*** The input ***

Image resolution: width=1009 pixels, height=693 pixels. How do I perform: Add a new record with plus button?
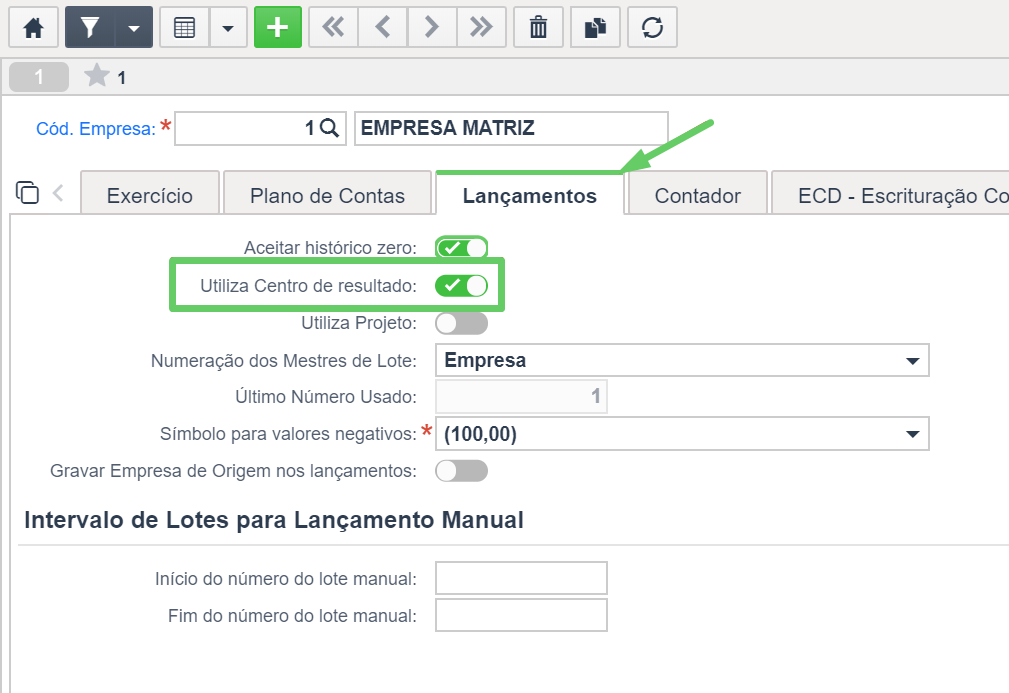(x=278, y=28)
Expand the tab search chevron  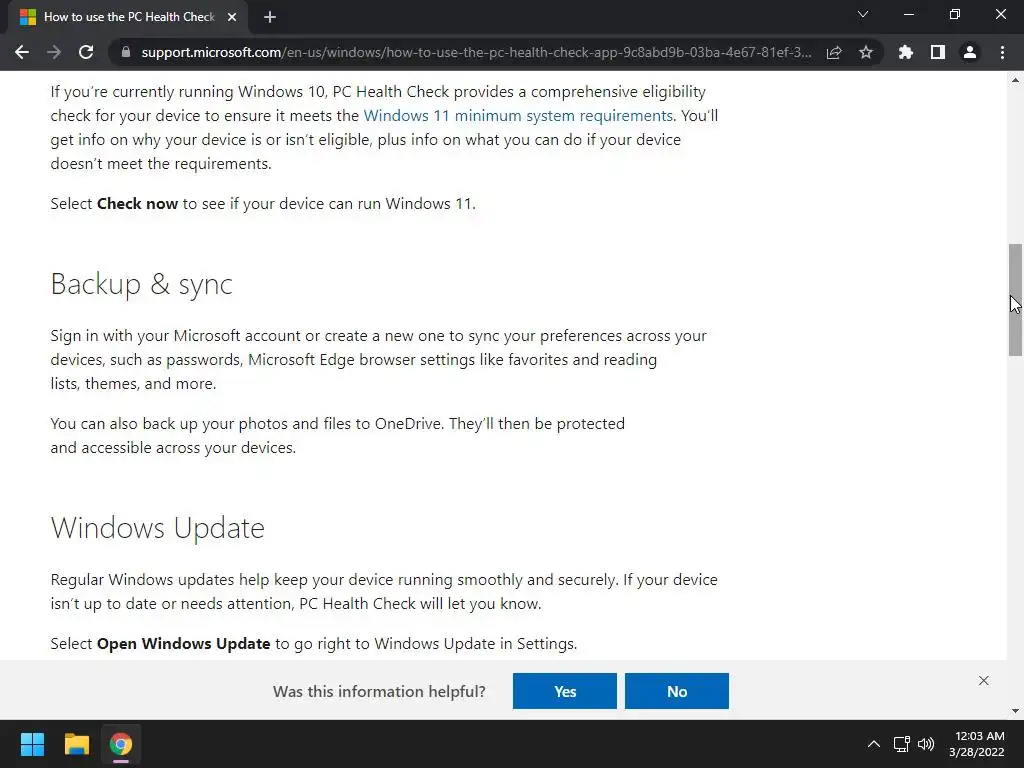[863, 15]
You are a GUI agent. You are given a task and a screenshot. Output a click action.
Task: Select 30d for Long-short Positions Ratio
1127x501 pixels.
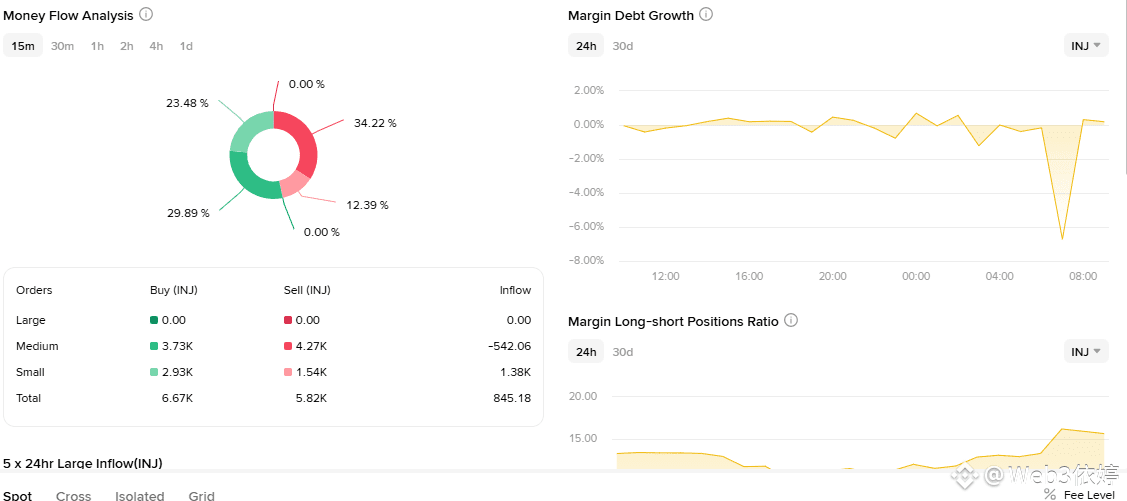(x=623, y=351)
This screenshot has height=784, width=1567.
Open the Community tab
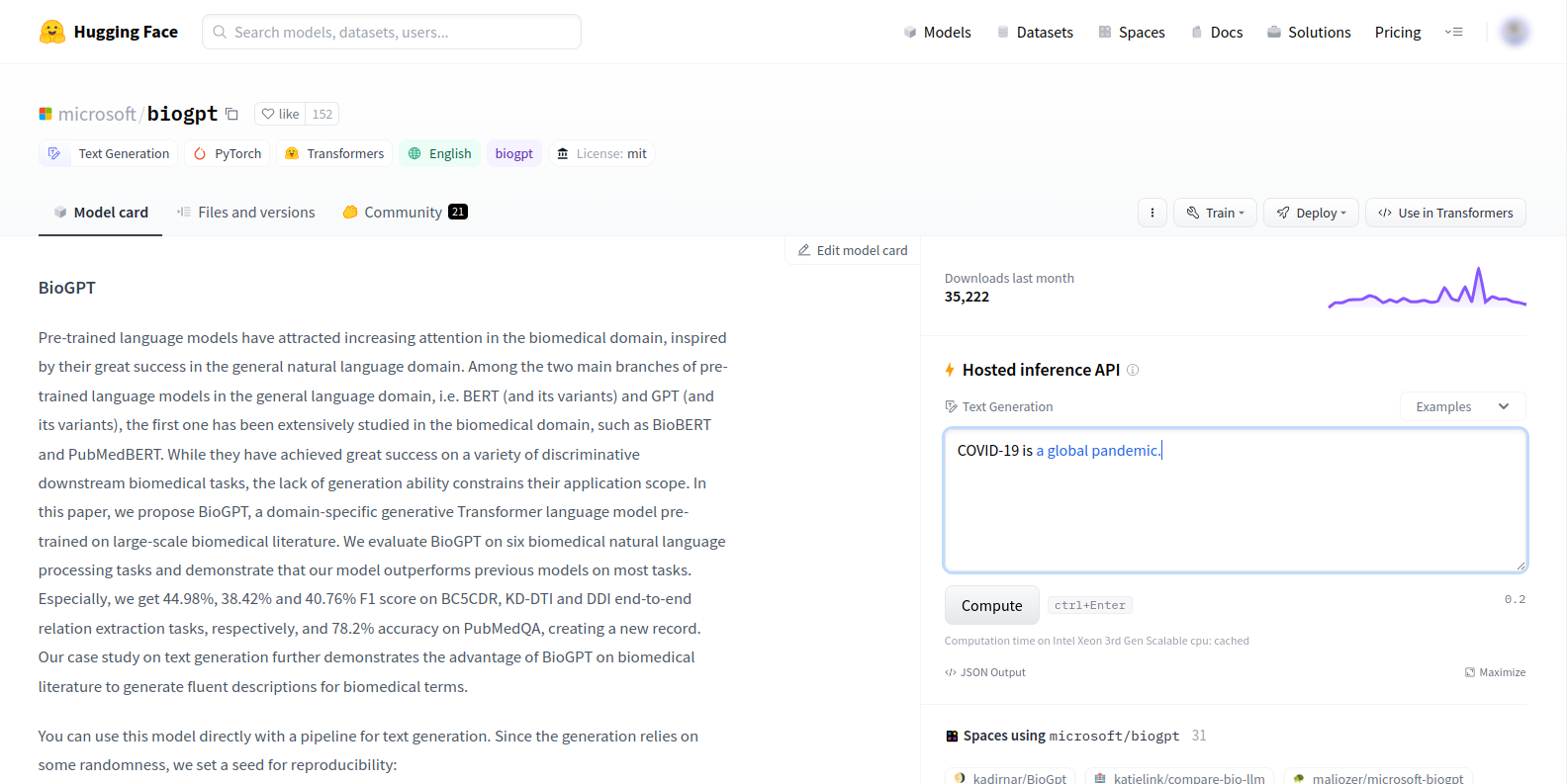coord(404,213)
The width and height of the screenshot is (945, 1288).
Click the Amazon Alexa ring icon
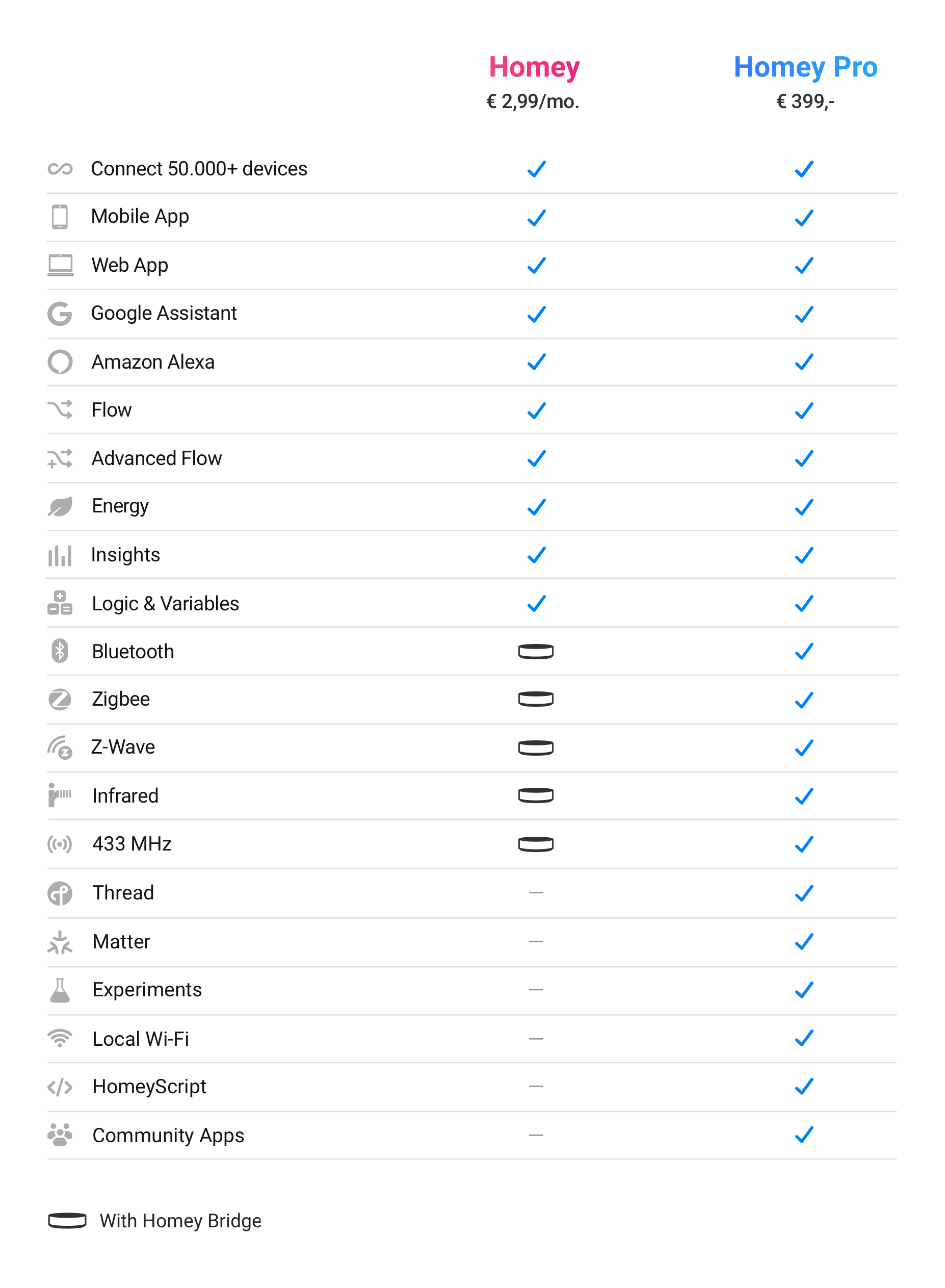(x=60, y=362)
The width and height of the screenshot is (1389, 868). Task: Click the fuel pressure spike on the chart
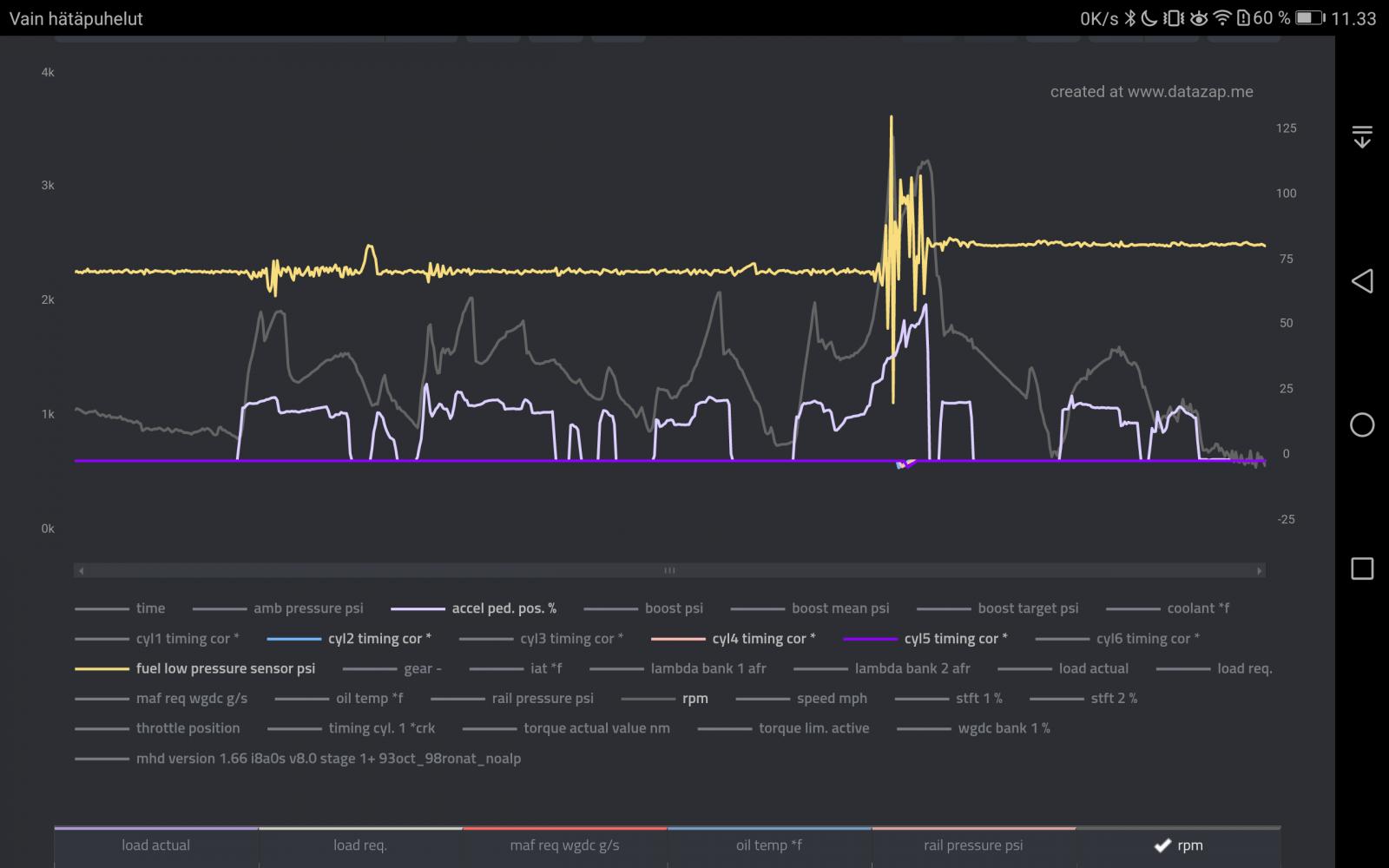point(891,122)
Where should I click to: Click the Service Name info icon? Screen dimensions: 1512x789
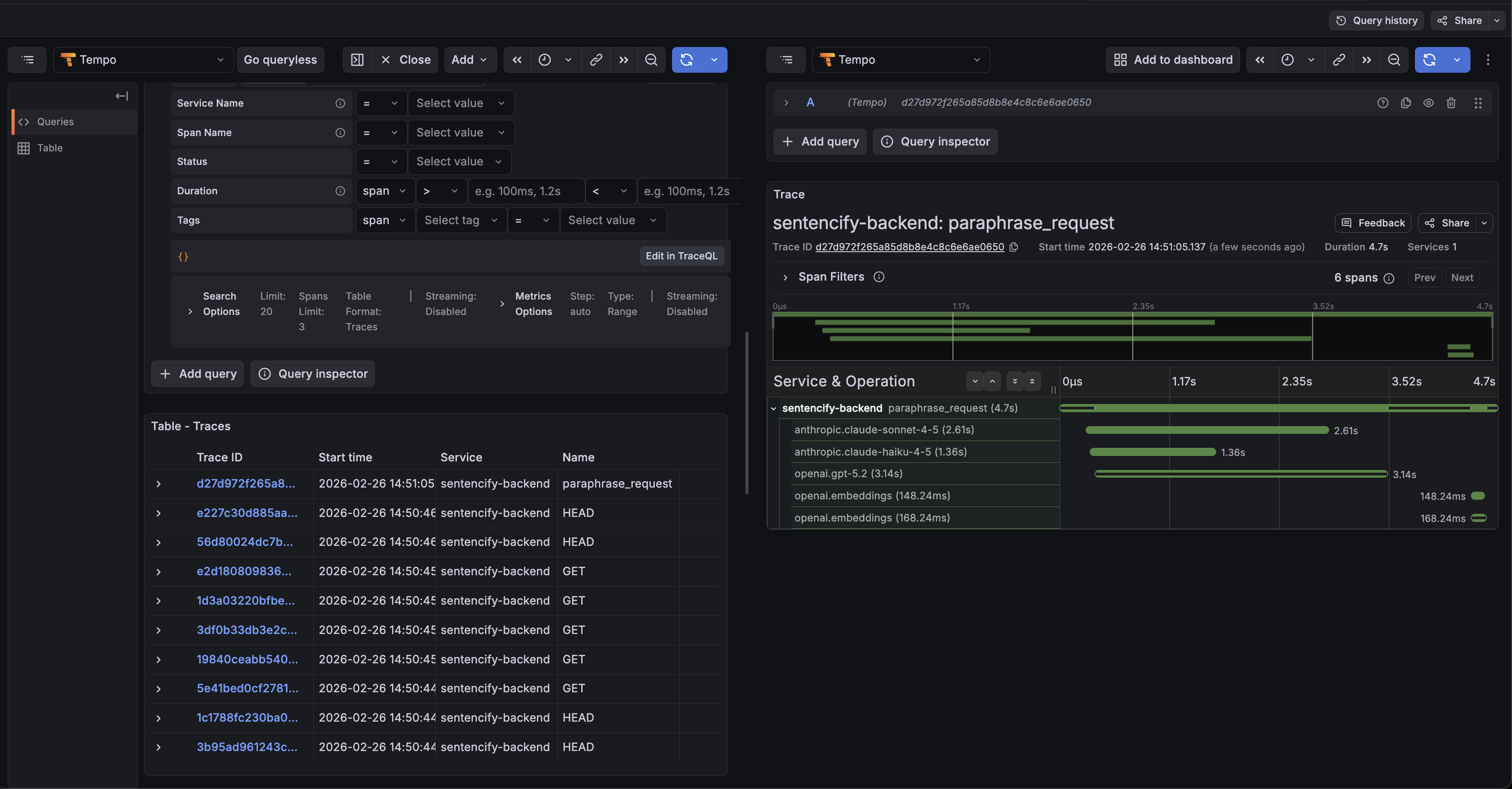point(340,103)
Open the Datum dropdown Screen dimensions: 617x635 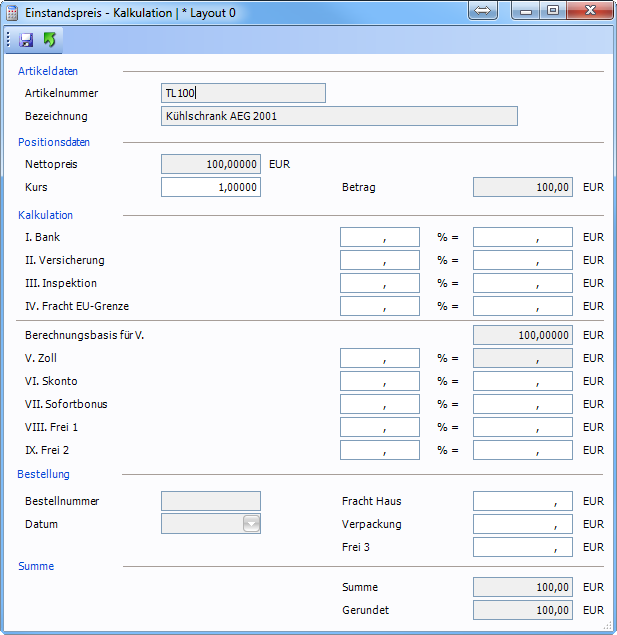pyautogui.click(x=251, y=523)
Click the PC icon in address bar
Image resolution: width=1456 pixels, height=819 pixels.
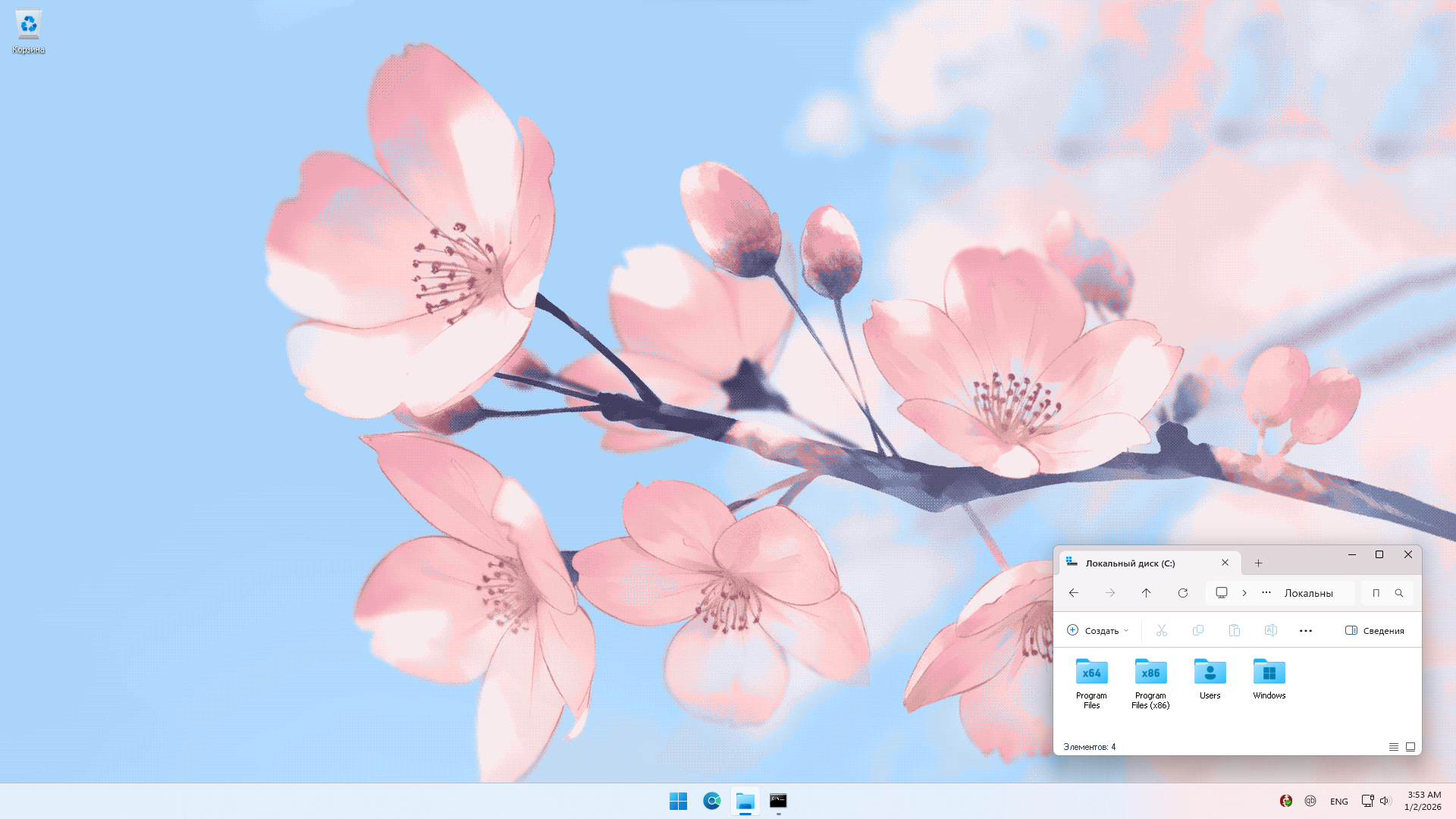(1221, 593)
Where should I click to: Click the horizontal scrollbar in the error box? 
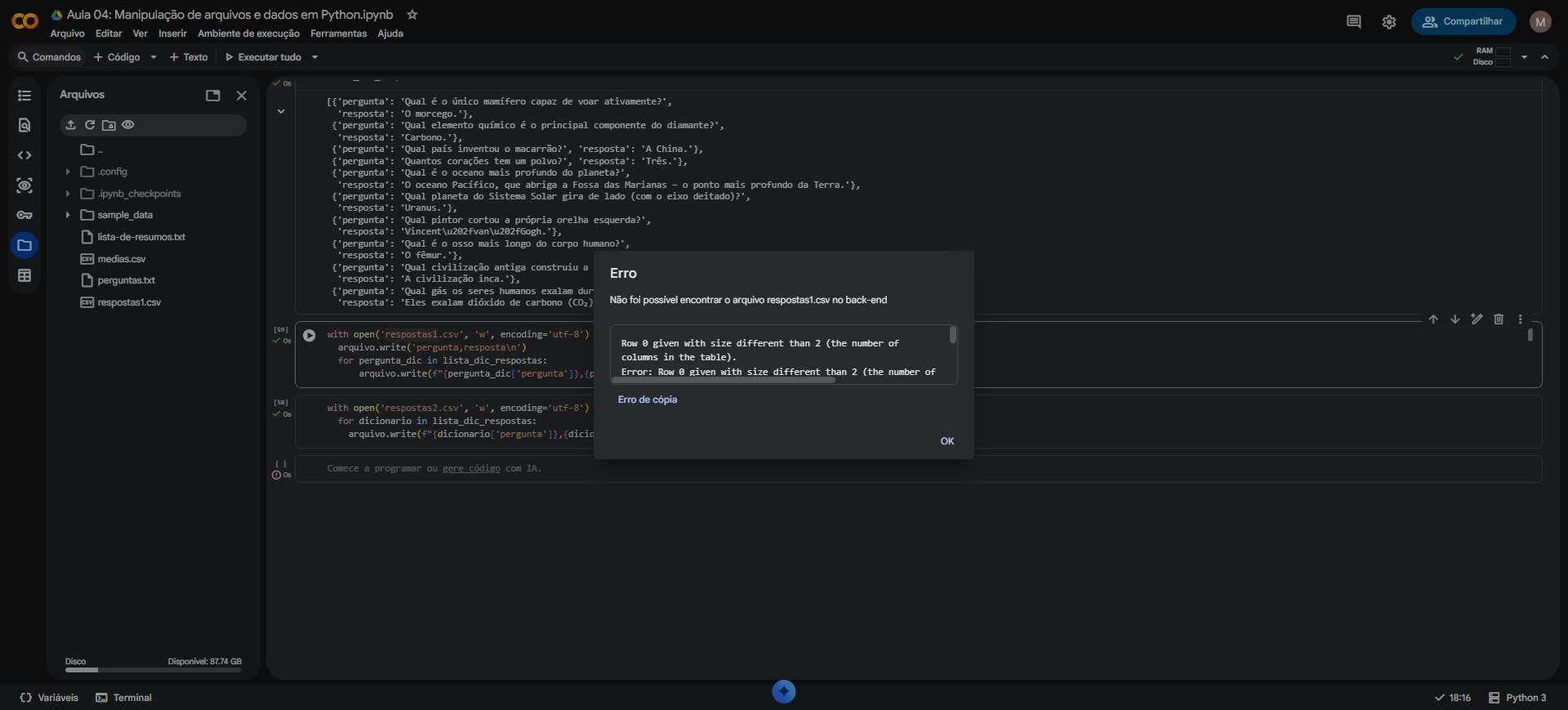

***

__Exercise objective__
Please edit the stretch of the listing from the line containing "You are a GUI" through the line containing "(x=60, y=362)", swapping "screenshot" for "screen capture" and keeping everything else unchanged. Return only those lines, with the pictures left out.

__Written solution__
You are a GUI agent. You are given a task and a screen capture. Output a click action.
Task: Select 30d for Long-short Positions Ratio
1127x501 pixels.
(x=623, y=351)
This screen capture has height=784, width=1567.
Open the Community tab
coord(404,213)
The width and height of the screen capture is (945, 1288).
Click the Amazon Alexa ring icon
(x=60, y=362)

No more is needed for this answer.